Boots is set to be the first UK high street retailer to trial a contactless payment system. It is working with MasterCard to allow customers to pay amounts under £10 via their MasterCard PayPass cards, without having to enter a PIN at stores in London and Liverpool. Barclays and Barclaycard welcomed the news – they said that Barclaycard has thousands of live terminals accepting contactless payments throughout the UK.
Great news! Regular readers of this blog may recall a post of mine a couple of weeks ago about Nokia’s new NFC phone. With these contactless cards as the forerunners of contactless payments by NFC phones, there is a clear route to the brave new cashless world.

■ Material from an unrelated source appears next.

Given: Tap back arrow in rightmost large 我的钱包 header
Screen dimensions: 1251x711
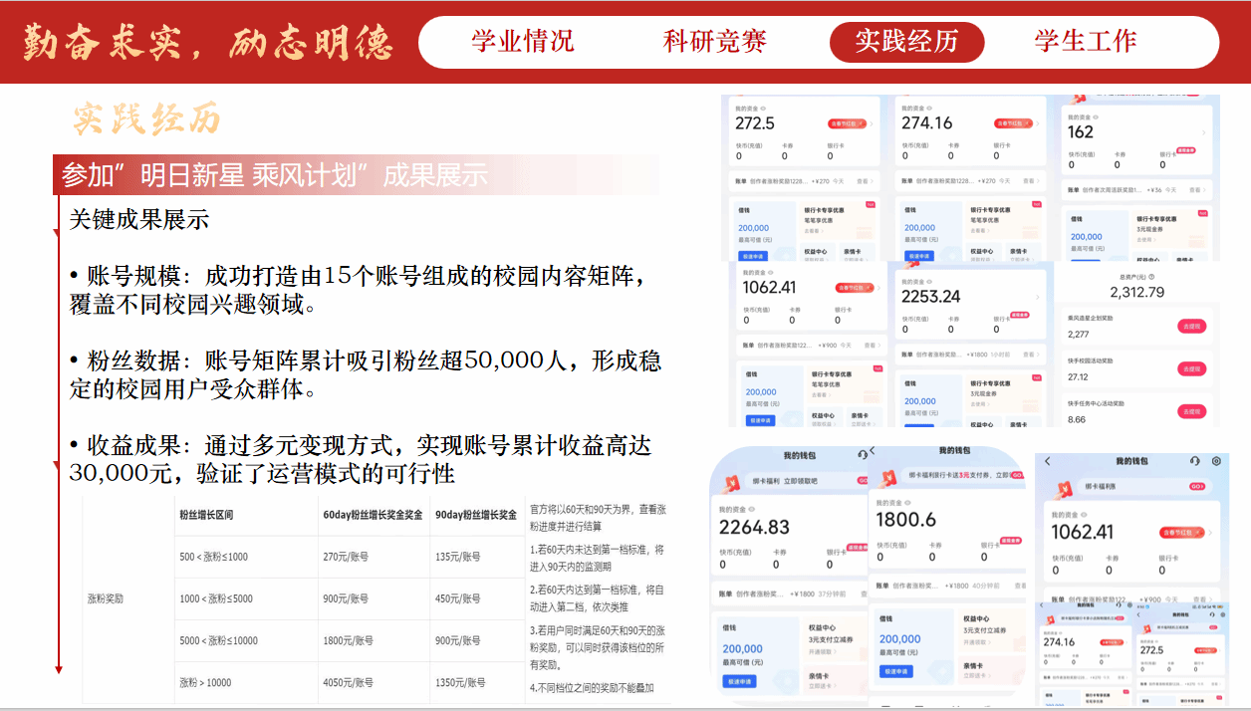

The issue is that the general public must become familiar with contactless payments for them to take off. Maybe this is stating the obvious but in the mobile industry it’s easy to forget that we’re not the people who will determine mass acceptance of a change to everyone’s daily activity of paying for purchases.
Yes the ecosystem has to enable us to do this.

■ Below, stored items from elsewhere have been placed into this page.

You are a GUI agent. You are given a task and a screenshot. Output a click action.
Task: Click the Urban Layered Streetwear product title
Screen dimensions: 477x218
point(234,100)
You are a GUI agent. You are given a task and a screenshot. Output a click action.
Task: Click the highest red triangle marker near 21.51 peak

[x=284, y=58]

But it’s a case of making people familiar. The Boots development and the live Barclaycard terminals at coffee and sandwich shops are critical in increasing awareness because we’re all in a hurry at such shops, which is where contactless payments come into their own as a special fast track checkout.

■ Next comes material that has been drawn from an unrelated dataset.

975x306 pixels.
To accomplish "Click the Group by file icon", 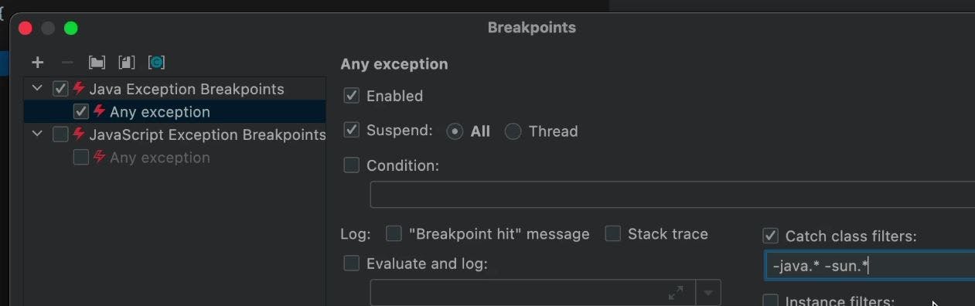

Reports suggest that there around somewhere around 3m contactless cards issued in the UK, and with NFC phones not yet widely available, contactless payments have some way to go in the UK at least.
But, as one industry expert told me: “NFC is on the fast train to the high street.”
Which high street retailer will be next to make an announcement after Boots? Who knows but once one or two board the fast train, the rest are sure to follow!
Tags: Barclaycard, Boots, contactless, credit card, debit card, Mastercard, mobile, NFC, payments, PayPass, UK



Hi Howard,
Just found you here!
If it’s contactless, what positive action is required by the customer? And does the system verify the account before accepting payment? In my experience, the main cause of delay is not the entering of a PIN number; it’s the wait for an OK that is the slowest part of the payment process.
Also is the commission rate different? In some countries (eg Sweden) card payment is routine even for small purchases, like a coffee. I understood the main limiting factor in the UK for small purchases was the minumum commission rate charged by Visa et al (and payable by the retailer).
Hi Peter – Good to hear from you!
You tap your card – even though it’s contactless! (officially your PayPass must be “extremely close” to the reader to work). I’d recommend MasterCard’s site:
http://www.mastercard.com/us/personal/en/aboutourcards/paypass/how_to_tap.html
With NFC, the value is stored on the chip so it knows instantly if you have credit. One of the biggest drivers for contactless payments is queue busting in busy shops, coffee bars etc.
When I last asked, the commission rate, which is invisible to the user, is the same as with other cards.